Die russische Armee hat eigenen Angaben zufolge Zichinwali völlig unter Kontrolle - Georgien allerdings behauptet das Gleiche von sich. 1600 Menschen kamen in dem Konflikt bislang ums Leben

Ein verletzter georgischer Soldat wird in der Nähe von Zichinwali auf die Ladefläche eines Pick-ups gelegt. Russische Truppen haben die südossetische Hauptstadt inzwischen eigenen Angaben zufolge eingenommen

Ein verletzter georgischer Soldat wird in der Nähe von Zichinwali auf die Ladefläche eines Pick-ups gelegt. Russische Truppen haben die südossetische Hauptstadt inzwischen eigenen Angaben zufolge eingenommen

Die südossetische Hauptstadt wird weiterhin heftig umkämpft.
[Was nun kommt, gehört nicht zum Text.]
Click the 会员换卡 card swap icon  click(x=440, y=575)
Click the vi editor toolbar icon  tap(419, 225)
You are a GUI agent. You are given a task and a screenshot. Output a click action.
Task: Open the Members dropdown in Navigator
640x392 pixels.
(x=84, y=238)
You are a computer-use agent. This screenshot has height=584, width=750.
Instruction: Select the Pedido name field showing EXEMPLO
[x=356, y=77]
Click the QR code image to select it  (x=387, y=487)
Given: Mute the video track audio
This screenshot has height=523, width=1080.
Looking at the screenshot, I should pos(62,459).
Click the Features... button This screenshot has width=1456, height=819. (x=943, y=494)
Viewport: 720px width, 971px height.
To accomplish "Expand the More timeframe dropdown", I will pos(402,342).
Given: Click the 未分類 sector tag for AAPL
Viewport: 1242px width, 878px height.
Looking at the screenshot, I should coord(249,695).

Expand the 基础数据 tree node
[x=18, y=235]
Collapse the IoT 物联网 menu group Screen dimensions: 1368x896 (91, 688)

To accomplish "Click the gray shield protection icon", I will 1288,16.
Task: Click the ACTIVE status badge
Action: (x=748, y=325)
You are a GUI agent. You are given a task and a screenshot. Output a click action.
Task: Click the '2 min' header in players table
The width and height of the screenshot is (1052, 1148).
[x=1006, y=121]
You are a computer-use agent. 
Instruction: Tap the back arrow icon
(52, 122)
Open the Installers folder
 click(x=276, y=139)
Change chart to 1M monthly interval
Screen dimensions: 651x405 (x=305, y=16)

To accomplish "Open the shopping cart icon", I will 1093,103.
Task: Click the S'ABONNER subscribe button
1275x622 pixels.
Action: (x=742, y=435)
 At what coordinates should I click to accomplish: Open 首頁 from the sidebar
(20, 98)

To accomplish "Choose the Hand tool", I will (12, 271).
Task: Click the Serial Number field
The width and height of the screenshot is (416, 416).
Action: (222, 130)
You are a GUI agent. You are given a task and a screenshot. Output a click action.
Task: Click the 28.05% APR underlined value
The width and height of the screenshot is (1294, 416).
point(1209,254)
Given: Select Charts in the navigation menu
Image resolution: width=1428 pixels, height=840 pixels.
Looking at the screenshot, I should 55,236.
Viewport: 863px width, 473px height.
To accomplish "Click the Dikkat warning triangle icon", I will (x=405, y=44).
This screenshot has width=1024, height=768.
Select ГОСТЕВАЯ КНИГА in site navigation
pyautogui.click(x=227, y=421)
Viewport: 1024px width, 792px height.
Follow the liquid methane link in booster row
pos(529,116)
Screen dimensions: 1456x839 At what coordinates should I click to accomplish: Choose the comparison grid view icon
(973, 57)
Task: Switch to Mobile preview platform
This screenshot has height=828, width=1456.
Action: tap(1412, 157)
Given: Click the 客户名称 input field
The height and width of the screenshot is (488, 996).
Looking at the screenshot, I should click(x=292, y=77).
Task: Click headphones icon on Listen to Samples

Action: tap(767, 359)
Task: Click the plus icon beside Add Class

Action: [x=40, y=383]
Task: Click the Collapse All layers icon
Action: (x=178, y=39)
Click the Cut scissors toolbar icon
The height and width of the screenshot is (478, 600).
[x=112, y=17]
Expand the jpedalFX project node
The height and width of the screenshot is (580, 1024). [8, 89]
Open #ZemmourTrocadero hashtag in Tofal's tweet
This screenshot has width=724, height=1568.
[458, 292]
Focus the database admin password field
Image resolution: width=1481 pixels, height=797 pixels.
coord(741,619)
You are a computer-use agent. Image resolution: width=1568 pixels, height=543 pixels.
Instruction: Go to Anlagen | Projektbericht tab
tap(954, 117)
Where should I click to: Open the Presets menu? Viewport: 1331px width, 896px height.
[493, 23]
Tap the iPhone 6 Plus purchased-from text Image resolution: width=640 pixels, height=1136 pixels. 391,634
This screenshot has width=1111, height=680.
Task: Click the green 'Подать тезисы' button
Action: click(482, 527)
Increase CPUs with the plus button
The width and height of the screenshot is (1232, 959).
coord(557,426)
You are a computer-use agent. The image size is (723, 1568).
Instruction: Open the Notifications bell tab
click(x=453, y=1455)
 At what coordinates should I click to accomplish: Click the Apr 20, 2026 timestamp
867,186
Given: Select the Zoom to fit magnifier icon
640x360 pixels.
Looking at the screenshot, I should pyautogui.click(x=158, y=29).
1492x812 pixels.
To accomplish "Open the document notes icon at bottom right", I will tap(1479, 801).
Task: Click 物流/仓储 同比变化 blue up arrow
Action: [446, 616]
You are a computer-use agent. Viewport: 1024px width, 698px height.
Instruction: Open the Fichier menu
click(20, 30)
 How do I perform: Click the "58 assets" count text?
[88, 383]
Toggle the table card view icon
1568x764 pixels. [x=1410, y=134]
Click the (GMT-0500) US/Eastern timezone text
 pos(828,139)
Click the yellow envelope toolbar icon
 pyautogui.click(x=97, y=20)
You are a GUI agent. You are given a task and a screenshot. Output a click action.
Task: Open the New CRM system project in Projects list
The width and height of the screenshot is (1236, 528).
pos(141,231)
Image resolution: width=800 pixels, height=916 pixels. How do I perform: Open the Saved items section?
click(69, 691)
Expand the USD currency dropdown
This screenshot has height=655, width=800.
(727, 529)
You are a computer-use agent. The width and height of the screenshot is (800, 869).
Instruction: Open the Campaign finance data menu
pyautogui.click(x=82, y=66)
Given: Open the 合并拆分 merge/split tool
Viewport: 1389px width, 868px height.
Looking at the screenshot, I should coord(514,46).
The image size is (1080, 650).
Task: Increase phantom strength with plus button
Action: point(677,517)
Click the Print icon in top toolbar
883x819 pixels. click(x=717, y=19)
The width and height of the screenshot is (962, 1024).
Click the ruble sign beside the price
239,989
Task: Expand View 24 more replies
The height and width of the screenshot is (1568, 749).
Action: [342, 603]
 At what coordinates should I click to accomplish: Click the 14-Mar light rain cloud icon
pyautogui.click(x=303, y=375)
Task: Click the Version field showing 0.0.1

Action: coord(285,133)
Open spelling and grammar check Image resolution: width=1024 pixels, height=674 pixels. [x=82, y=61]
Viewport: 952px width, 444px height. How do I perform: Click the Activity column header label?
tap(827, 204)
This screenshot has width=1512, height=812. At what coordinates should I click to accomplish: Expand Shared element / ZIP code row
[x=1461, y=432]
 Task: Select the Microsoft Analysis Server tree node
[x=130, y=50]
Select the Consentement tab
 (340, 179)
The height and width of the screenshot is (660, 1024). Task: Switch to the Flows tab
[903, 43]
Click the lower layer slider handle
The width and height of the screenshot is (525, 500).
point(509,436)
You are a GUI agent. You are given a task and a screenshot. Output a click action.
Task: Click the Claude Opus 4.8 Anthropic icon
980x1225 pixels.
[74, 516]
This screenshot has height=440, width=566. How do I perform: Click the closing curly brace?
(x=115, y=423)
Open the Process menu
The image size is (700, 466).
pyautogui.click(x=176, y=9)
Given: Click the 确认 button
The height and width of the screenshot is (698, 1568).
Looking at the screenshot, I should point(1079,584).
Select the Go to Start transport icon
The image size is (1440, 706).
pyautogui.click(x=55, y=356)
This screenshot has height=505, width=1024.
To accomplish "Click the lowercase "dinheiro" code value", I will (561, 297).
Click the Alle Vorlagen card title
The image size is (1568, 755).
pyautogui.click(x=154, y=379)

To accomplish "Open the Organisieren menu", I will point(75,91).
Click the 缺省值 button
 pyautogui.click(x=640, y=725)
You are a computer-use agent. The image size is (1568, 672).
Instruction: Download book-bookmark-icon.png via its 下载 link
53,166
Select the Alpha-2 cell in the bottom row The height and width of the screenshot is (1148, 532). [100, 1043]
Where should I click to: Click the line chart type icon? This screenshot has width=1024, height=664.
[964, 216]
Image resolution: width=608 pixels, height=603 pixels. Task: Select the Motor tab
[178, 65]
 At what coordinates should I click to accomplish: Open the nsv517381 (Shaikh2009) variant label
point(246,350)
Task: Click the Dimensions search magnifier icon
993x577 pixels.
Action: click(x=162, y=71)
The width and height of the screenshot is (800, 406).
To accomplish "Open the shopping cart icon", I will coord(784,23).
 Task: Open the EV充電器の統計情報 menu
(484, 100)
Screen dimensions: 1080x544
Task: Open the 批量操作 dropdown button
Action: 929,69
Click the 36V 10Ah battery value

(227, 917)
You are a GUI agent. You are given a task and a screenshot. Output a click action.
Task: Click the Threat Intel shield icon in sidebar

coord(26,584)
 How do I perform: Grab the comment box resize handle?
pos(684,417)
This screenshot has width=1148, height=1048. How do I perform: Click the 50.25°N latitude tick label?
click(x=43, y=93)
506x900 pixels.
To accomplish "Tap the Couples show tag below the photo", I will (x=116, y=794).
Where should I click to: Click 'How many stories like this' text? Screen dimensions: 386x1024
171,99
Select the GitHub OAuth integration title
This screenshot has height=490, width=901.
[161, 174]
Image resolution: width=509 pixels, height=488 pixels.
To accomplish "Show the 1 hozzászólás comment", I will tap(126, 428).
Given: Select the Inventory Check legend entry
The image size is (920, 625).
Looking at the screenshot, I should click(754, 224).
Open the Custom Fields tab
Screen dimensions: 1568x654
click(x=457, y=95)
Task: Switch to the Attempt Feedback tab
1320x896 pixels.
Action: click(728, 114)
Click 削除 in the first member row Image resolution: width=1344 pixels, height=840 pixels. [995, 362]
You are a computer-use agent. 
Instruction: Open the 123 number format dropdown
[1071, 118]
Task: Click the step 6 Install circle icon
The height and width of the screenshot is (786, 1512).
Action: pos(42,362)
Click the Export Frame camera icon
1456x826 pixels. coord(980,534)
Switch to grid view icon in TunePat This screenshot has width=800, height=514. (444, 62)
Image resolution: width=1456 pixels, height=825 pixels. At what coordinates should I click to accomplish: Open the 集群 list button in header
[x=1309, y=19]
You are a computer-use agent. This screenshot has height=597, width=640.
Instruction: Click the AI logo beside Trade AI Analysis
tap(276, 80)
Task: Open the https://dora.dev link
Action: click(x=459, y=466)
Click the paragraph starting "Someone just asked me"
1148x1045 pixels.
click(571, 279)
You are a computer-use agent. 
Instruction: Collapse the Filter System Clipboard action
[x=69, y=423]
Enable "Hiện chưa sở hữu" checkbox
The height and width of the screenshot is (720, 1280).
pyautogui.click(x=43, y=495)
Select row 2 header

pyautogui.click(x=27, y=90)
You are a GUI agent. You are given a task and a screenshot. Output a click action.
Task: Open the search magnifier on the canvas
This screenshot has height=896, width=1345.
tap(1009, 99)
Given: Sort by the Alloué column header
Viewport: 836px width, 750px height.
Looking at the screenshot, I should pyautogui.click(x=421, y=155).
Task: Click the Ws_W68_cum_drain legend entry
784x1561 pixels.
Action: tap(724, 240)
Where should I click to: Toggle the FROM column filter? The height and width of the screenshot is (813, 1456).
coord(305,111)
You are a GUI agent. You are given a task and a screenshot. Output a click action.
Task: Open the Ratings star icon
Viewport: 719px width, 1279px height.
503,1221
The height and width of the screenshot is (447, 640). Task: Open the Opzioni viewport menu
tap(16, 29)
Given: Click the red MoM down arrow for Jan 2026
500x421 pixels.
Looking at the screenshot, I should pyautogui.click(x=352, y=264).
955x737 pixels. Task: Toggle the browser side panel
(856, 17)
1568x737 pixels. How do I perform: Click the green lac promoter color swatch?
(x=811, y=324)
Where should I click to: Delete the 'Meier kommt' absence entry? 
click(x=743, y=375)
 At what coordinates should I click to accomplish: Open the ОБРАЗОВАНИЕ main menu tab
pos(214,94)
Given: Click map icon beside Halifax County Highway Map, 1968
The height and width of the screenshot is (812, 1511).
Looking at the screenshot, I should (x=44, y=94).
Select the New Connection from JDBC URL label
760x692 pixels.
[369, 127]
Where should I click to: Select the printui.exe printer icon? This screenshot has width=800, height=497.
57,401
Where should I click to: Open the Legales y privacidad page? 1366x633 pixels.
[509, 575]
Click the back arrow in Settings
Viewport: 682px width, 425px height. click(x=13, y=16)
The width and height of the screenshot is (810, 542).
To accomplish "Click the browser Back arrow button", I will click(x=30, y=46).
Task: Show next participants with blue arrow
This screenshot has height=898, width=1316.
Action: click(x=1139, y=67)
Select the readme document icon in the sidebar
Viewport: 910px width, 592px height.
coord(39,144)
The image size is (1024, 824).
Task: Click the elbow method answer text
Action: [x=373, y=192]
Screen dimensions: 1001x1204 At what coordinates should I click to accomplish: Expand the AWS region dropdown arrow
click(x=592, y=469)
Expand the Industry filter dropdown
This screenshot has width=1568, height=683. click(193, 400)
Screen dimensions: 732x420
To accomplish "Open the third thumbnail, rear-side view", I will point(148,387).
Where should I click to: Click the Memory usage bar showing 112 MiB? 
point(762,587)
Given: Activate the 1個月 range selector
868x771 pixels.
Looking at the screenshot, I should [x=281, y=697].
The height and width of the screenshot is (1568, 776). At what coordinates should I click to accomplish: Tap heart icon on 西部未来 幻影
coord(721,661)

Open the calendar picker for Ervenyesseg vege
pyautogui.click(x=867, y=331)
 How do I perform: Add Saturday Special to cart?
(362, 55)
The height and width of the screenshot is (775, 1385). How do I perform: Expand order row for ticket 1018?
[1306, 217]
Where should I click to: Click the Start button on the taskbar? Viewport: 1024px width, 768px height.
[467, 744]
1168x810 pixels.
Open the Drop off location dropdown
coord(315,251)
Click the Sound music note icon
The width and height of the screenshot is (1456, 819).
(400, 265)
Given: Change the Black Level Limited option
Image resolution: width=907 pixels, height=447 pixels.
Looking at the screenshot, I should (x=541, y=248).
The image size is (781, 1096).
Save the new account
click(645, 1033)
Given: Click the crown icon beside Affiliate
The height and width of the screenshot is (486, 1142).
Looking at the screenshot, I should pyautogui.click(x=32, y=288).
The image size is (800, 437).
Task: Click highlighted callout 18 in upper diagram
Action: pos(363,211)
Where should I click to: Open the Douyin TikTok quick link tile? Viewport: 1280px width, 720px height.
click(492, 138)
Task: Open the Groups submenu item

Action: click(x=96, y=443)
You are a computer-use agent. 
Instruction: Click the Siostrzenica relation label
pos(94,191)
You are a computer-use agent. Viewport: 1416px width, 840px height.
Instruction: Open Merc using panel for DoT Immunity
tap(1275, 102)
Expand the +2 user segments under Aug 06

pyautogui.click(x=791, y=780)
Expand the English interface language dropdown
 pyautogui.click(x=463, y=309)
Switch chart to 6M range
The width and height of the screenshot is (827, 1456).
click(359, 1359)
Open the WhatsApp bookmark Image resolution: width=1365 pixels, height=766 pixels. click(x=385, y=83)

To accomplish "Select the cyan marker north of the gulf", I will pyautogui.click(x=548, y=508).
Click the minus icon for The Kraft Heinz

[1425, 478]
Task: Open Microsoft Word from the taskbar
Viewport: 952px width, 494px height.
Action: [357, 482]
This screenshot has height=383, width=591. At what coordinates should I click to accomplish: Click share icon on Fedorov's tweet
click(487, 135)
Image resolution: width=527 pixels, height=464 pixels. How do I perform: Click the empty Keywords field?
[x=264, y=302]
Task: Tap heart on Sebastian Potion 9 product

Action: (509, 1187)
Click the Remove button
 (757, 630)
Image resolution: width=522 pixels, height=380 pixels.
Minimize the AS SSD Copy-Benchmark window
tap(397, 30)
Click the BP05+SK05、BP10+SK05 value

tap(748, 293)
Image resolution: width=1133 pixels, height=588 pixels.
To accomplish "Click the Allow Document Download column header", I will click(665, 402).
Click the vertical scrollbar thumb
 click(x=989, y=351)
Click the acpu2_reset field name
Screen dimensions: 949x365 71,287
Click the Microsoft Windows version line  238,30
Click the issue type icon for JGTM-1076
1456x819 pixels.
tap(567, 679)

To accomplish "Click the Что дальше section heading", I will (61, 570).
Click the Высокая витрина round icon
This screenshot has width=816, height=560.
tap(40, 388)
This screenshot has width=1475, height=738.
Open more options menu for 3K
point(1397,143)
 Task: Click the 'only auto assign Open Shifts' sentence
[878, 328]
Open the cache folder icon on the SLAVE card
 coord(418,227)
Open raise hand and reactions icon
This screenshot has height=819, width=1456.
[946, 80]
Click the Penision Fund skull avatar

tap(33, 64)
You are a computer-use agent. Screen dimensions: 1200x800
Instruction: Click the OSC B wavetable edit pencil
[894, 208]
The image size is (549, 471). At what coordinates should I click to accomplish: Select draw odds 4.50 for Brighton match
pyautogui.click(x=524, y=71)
Zunächst meldete die russische Armee, sie habe Zichinwali unter Kontrolle.  Nun würden mit Spezialeinsätzen der russischen Streitkräfte weitere Regionen «befreit», sagte ein Sprecher am Samstag nach Angaben der Agentur Interfax. Dabei gehe es nur um das von den sogenannten Friedenskräften kontrollierte Gebiet in der von Georgien abtrünnigen Region.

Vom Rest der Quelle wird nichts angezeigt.